%%

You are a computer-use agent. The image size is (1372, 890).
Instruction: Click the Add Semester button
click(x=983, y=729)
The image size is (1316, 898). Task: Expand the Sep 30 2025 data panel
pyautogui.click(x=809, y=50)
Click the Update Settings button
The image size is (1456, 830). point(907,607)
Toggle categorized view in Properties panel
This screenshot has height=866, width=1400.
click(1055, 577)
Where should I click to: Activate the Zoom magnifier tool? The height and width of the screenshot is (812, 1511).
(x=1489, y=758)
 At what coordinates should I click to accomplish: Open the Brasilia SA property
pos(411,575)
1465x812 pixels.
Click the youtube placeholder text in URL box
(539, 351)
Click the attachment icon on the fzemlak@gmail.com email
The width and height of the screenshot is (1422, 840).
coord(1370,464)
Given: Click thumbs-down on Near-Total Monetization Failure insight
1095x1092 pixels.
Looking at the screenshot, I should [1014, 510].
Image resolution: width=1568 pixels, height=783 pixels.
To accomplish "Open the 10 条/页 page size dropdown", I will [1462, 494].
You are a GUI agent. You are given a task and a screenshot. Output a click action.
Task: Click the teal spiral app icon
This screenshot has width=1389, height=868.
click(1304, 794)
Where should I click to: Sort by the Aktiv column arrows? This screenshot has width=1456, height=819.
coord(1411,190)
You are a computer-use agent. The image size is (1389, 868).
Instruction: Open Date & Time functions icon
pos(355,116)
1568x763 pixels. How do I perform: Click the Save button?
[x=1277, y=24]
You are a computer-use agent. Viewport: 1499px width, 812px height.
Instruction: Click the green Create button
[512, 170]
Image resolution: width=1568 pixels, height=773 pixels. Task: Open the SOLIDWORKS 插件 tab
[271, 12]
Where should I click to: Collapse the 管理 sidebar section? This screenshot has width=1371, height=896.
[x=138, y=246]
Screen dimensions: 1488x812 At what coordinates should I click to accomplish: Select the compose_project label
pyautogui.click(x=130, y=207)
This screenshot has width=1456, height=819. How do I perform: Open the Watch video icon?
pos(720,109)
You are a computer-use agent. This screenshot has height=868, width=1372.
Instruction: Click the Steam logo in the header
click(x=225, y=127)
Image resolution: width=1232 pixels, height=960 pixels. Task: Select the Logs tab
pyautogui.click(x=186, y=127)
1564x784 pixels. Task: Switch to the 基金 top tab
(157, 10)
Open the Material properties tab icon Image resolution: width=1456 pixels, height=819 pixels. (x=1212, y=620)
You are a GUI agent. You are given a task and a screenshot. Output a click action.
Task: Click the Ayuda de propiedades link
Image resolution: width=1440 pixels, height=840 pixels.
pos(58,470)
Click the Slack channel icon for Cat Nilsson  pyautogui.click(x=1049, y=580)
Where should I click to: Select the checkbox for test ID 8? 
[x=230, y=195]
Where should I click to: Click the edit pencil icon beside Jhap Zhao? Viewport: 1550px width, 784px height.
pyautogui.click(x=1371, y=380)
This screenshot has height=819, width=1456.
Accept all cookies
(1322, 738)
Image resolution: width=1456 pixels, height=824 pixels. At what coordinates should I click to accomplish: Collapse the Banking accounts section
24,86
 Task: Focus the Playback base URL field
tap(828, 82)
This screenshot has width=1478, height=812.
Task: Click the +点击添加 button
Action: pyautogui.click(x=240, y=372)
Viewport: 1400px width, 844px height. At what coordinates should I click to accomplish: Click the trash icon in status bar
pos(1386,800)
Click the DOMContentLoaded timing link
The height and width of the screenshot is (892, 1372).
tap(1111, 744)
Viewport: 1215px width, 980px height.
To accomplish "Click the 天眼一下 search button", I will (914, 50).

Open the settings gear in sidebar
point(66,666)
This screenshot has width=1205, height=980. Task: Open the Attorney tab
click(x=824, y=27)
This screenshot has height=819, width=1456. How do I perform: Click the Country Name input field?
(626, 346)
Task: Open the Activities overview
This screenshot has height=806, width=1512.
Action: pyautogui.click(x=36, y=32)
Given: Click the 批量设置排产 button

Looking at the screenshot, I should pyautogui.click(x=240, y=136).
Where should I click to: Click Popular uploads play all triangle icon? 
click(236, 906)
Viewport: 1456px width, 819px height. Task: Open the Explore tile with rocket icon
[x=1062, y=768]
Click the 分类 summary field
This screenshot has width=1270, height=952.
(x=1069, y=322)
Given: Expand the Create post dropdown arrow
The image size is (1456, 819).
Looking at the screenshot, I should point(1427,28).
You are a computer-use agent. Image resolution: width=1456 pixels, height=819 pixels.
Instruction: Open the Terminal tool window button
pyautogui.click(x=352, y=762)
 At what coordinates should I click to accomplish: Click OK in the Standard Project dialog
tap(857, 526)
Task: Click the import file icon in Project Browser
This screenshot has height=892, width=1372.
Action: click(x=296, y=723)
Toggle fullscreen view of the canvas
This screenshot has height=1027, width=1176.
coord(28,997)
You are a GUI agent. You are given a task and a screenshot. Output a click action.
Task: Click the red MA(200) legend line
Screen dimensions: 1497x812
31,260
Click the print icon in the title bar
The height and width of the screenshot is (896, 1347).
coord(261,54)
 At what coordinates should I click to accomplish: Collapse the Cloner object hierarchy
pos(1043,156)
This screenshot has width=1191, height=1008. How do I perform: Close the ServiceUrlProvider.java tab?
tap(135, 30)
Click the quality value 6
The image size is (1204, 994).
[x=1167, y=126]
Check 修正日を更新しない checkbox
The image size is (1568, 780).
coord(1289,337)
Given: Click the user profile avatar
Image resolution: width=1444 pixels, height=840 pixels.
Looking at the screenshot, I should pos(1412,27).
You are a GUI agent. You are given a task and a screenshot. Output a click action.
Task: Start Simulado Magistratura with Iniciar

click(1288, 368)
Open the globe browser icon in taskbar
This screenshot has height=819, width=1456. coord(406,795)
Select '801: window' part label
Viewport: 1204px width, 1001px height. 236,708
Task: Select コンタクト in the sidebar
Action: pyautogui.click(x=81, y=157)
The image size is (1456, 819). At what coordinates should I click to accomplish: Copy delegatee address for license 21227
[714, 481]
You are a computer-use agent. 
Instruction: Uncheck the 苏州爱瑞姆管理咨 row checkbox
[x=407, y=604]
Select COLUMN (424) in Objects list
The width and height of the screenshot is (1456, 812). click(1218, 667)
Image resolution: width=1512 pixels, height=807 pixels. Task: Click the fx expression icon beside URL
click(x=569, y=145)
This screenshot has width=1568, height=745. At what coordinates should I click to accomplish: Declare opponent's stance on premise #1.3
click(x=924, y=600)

%%

## [Required action]
Output the lines above between the one holding "Viewport: 1215px width, 980px height." and the one holding "Task: Click the import", inclusive, with nothing before or after them.

## [Written reply]
Viewport: 1215px width, 980px height.
To accomplish "Click the 天眼一下 search button", I will (914, 50).

Open the settings gear in sidebar
point(66,666)
This screenshot has width=1205, height=980. Task: Open the Attorney tab
click(x=824, y=27)
This screenshot has height=819, width=1456. How do I perform: Click the Country Name input field?
(626, 346)
Task: Open the Activities overview
This screenshot has height=806, width=1512.
Action: pyautogui.click(x=36, y=32)
Given: Click the 批量设置排产 button

Looking at the screenshot, I should pyautogui.click(x=240, y=136).
Where should I click to: Click Popular uploads play all triangle icon? 
click(236, 906)
Viewport: 1456px width, 819px height. Task: Open the Explore tile with rocket icon
[x=1062, y=768]
Click the 分类 summary field
This screenshot has width=1270, height=952.
(x=1069, y=322)
Given: Expand the Create post dropdown arrow
The image size is (1456, 819).
Looking at the screenshot, I should point(1427,28).
You are a computer-use agent. Image resolution: width=1456 pixels, height=819 pixels.
Instruction: Open the Terminal tool window button
pyautogui.click(x=352, y=762)
 At what coordinates should I click to accomplish: Click OK in the Standard Project dialog
tap(857, 526)
Task: Click the import file icon in Project Browser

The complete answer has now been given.